#### Exercise
All lines in the records below that hold "agent" are to be shown.

#####

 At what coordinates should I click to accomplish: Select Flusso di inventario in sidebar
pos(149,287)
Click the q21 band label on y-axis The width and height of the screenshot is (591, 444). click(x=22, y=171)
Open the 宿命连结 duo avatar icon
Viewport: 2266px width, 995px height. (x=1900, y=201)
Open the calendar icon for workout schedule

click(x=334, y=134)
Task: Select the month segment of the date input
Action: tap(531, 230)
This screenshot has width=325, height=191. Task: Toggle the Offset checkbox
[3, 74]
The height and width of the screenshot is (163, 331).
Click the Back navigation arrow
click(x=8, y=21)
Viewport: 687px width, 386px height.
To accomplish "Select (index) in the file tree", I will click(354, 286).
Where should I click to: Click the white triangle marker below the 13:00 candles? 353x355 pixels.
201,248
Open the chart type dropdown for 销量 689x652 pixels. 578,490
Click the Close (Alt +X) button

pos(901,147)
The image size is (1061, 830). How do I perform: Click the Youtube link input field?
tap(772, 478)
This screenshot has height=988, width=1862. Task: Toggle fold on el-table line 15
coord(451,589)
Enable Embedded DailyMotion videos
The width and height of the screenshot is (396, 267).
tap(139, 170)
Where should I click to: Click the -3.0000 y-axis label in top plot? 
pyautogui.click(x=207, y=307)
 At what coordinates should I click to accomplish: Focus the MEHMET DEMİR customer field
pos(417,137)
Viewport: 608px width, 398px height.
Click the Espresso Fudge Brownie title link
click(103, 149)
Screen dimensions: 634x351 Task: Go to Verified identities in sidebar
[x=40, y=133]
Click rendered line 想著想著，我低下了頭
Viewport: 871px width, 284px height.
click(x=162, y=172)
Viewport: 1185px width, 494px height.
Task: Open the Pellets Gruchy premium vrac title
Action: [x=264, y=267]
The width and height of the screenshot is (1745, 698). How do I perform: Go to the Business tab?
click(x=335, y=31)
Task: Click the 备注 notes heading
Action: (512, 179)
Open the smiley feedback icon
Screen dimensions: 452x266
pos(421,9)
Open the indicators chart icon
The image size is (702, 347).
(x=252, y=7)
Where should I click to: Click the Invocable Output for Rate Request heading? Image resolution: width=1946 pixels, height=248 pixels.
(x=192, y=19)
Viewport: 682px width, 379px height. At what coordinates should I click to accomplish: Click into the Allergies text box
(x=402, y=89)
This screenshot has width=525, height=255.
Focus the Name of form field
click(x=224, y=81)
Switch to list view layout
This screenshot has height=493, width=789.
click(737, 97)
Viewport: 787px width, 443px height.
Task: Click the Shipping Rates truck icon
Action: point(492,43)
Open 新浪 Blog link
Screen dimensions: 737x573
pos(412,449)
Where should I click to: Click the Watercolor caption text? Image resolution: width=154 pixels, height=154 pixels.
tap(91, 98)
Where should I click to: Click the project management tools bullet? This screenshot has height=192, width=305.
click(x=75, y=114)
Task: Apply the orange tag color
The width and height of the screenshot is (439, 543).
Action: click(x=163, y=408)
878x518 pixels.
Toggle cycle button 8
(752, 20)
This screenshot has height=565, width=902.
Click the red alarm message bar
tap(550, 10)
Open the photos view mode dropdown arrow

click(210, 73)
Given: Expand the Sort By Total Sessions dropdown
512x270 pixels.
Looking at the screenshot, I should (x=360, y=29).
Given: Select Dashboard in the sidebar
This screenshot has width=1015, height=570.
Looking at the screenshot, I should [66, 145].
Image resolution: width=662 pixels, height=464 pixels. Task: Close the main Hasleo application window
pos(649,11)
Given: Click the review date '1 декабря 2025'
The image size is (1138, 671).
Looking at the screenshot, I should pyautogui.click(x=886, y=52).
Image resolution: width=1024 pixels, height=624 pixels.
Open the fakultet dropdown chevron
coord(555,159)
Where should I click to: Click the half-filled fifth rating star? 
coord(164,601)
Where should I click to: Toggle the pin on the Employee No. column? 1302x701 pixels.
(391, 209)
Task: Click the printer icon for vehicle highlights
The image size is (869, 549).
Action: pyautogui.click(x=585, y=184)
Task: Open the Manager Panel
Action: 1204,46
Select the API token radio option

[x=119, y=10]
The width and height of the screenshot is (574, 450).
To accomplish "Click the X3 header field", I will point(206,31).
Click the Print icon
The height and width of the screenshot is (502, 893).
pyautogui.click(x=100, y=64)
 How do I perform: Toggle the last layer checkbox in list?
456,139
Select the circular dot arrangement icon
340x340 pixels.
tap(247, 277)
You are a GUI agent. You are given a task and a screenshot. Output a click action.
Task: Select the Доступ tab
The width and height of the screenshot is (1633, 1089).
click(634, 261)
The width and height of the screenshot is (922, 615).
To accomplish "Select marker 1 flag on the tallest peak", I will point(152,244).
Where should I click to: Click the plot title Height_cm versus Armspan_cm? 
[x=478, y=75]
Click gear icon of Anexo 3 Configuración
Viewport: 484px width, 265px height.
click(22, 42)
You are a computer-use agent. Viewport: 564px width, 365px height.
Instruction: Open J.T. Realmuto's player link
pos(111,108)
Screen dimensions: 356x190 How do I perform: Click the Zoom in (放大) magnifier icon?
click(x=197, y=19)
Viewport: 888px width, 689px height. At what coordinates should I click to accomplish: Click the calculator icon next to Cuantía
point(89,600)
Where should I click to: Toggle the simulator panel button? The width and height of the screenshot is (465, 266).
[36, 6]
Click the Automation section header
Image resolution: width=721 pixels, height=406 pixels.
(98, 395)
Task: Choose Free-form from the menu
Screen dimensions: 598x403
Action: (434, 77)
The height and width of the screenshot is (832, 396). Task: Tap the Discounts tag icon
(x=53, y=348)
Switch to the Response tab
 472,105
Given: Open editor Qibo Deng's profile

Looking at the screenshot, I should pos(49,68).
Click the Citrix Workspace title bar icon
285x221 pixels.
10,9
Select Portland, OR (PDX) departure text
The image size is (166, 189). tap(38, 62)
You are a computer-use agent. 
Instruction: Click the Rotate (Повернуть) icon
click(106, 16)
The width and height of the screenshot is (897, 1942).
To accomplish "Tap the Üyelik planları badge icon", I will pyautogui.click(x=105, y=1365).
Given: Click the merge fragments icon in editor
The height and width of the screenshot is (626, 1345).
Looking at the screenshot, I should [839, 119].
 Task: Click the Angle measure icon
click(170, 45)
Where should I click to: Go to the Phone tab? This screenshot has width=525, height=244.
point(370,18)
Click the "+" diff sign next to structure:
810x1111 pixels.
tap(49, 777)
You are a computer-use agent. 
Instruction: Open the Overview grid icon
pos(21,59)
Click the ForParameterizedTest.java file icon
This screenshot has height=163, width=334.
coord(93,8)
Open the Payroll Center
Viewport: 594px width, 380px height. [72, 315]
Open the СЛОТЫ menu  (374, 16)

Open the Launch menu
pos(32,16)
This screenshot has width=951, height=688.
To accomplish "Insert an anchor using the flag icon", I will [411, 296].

#####

#### Solution for this problem
You are a GUI agent. You are given a task and a screenshot. Output a click action.
You are a computer-use agent. Viewport: 564px width, 365px height.
You are a computer-use agent. 
You are a computer-use agent. 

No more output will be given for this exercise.